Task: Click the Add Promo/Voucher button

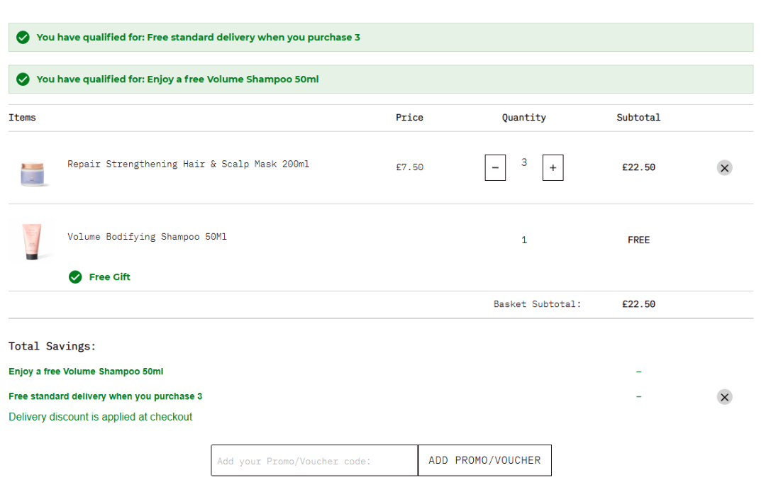Action: (x=484, y=460)
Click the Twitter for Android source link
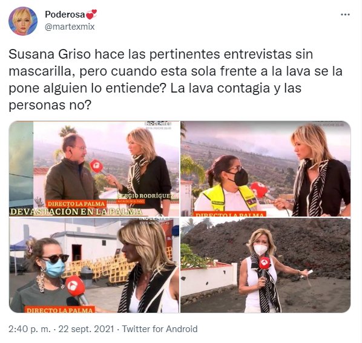Screen dimensions: 362x343 160,328
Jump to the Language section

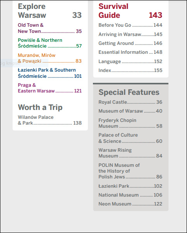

......

▶ Activity
Except for the pictures, return every line of the material exactly.

▶ Your solution
Task: Click the Add Promo/Voucher button

Action: (x=484, y=460)
Click the Twitter for Android source link
Screen dimensions: 362x343 160,328
Jump to the Language section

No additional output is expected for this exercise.